Cynthia lay on the other side of the bed, breathing hard, hair disarrayed, eyes closed and mouth open. Very sensual, Michael thought; he might screw her again if he had the strength. But for the moment he was dog-weary and contented. He put his arm around her and pulled her close.
She made an animal sound deep in her throat and snuggled closer to him. She was a funny girl. She thought his Right Guard smelled sexy. She liked the way he kept his hair fluffy-clean. And last Christmas, she had given him a white leather-bound Red Letter Edition King James Bible. She had plans for him. The rising wind made her feel very cozy, lying next to him. The house heater clicked on.

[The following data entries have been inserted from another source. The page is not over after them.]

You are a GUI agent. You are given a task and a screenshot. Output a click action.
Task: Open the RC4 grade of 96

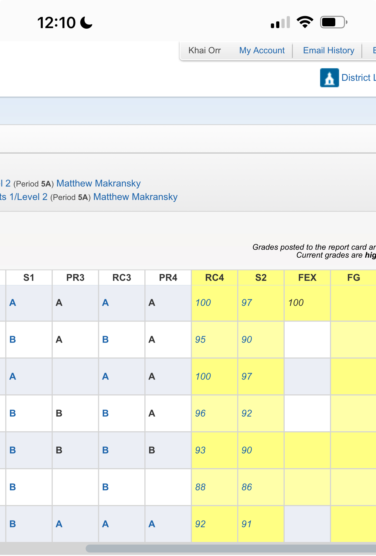tap(200, 413)
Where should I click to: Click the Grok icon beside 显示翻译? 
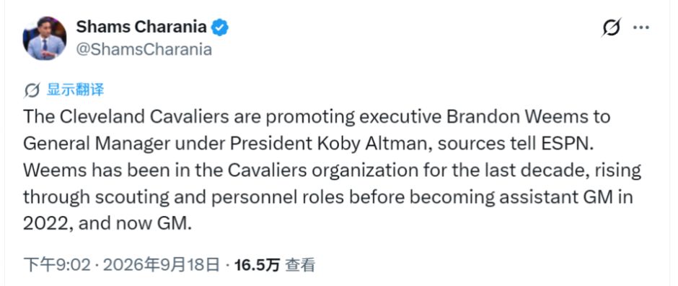[x=32, y=90]
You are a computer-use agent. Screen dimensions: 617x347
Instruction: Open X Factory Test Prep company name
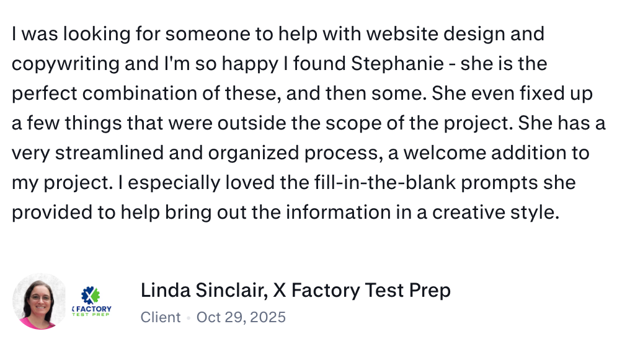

Norman Blake was Lorobu's sheriff. He was on the highway between Montoya and Lorobu when the wind came up. His car swerved and he brought it back in line, swearing, looking up through the windshield at the pristine sky. His radio crackled and went dead. His neck hairs stood up and he pulled the car to the side of the empty highway.
“What the fuck is going on?” he asked himself. He tried the radio several times, but it was gone. The wind and the radio at the same time. Blake wasn't much on meteorology, but he thought maybe it had something to do with the sun. Was that eleven-year cycle kicking up again?
He cautiously swung back onto the road, balancing his wheel against the wind, and continued on to Lorobu.
In the evening, the wind died and the temperature plummeted to forty-five degrees. Blake ate his dinner at the Lorobu Inn, maintaining his loyalty to the owner, even though the food was better at the new Holiday Inn on the east side of town. When he left the restaurant and walked to his car, his neck hairs tingled again and he scrunched his head closer to his shoulders, as if to avoid a blow. The town was dead quiet. He looked up at the still, starbright night sky and lowered his eyebrows, squinting to see something indefinite.
Then he shook his head, opened the car door, and got in. He sat at the wheel for several minutes, ostensibly to let his food digest before he put in his last few hours cruising the small business district. But something was on his mind.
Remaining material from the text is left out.